Your goal
From the top of the entries below through the line containing "Mitsubishi (525, 306)", return every line exactly as written, please, and stop there.

━━ Extracted entries

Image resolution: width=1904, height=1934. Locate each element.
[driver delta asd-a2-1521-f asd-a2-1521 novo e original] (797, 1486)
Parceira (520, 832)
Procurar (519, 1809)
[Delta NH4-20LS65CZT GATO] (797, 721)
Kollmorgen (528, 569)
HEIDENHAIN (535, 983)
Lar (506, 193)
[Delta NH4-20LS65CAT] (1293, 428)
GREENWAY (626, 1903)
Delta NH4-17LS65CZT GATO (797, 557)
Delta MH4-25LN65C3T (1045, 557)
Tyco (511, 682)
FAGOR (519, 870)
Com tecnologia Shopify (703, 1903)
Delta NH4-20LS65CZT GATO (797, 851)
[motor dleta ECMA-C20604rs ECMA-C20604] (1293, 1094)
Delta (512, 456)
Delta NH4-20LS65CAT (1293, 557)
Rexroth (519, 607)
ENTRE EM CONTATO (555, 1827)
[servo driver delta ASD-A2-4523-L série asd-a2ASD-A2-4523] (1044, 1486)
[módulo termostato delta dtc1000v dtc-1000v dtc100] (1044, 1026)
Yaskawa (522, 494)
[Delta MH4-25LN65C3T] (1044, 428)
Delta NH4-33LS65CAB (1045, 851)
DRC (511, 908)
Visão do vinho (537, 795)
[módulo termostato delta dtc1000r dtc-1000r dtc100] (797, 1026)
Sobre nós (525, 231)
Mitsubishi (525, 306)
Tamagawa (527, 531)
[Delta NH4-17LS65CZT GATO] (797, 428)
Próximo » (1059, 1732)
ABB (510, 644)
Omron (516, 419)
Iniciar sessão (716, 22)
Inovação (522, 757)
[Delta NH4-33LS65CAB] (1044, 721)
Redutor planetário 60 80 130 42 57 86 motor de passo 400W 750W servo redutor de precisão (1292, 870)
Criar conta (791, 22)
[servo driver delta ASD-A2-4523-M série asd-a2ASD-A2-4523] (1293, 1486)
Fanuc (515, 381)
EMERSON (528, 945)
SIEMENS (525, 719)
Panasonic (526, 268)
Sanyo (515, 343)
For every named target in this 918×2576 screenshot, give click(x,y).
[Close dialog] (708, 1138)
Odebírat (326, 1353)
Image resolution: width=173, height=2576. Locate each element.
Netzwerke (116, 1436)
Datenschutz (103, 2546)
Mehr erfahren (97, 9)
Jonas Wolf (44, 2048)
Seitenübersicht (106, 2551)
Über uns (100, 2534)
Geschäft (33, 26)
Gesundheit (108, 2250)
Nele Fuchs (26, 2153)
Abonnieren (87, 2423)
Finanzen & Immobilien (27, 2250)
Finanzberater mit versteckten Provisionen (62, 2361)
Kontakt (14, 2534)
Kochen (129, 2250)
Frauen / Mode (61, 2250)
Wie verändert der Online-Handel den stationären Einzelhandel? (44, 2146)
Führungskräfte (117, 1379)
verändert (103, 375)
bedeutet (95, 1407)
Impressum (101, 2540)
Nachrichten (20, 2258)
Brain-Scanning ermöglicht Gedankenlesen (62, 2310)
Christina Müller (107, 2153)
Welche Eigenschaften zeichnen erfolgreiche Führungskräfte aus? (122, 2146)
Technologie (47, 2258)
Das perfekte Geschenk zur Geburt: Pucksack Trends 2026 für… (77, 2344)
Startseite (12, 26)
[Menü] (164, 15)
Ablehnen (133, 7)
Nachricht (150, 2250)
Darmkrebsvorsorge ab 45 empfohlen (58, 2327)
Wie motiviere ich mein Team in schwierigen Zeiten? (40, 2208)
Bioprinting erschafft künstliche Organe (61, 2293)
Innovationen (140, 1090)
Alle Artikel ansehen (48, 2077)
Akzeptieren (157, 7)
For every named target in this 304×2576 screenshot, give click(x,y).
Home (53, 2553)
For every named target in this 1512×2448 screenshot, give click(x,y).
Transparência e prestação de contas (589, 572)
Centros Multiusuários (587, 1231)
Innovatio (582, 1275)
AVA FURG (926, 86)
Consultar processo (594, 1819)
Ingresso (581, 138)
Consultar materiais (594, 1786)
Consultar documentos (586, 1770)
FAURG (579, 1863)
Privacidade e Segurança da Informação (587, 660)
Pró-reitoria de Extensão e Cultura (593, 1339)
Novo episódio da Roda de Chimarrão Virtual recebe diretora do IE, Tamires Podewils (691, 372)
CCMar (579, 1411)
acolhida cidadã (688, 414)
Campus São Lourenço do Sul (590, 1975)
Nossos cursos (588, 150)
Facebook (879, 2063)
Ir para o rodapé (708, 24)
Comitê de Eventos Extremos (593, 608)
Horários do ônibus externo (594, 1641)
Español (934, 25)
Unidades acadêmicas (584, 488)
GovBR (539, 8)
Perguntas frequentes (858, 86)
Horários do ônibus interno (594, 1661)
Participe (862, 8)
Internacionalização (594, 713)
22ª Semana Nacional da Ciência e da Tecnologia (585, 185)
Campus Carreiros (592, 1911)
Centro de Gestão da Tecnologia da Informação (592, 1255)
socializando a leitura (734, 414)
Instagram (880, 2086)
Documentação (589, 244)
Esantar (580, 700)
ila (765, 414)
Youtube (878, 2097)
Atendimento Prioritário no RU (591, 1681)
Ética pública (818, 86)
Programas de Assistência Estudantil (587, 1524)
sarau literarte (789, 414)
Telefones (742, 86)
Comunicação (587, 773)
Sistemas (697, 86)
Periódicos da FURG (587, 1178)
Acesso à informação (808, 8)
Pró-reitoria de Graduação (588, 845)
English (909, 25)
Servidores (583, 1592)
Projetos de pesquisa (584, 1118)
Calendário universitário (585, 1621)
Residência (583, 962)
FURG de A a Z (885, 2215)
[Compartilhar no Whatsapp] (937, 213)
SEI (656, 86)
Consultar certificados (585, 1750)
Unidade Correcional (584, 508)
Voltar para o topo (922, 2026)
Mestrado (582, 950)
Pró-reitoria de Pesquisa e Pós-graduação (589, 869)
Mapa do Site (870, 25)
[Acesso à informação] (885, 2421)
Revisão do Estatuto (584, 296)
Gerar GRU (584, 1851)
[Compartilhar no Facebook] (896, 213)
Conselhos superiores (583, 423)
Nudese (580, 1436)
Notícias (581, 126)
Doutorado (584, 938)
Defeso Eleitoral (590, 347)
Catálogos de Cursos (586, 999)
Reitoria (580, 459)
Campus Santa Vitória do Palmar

━━━━

Solution to this task
Image resolution: width=1904, height=1934. Locate each element.
[driver delta asd-a2-1521-f asd-a2-1521 novo e original] (797, 1486)
Parceira (520, 832)
Procurar (519, 1809)
[Delta NH4-20LS65CZT GATO] (797, 721)
Kollmorgen (528, 569)
HEIDENHAIN (535, 983)
Lar (506, 193)
[Delta NH4-20LS65CAT] (1293, 428)
GREENWAY (626, 1903)
Delta NH4-17LS65CZT GATO (797, 557)
Delta MH4-25LN65C3T (1045, 557)
Tyco (511, 682)
FAGOR (519, 870)
Com tecnologia Shopify (703, 1903)
Delta NH4-20LS65CZT GATO (797, 851)
[motor dleta ECMA-C20604rs ECMA-C20604] (1293, 1094)
Delta (512, 456)
Delta NH4-20LS65CAT (1293, 557)
Rexroth (519, 607)
ENTRE EM CONTATO (555, 1827)
[servo driver delta ASD-A2-4523-L série asd-a2ASD-A2-4523] (1044, 1486)
[módulo termostato delta dtc1000v dtc-1000v dtc100] (1044, 1026)
Yaskawa (522, 494)
[Delta MH4-25LN65C3T] (1044, 428)
Delta NH4-33LS65CAB (1045, 851)
DRC (511, 908)
Visão do vinho (537, 795)
[módulo termostato delta dtc1000r dtc-1000r dtc100] (797, 1026)
Sobre nós (525, 231)
Mitsubishi (525, 306)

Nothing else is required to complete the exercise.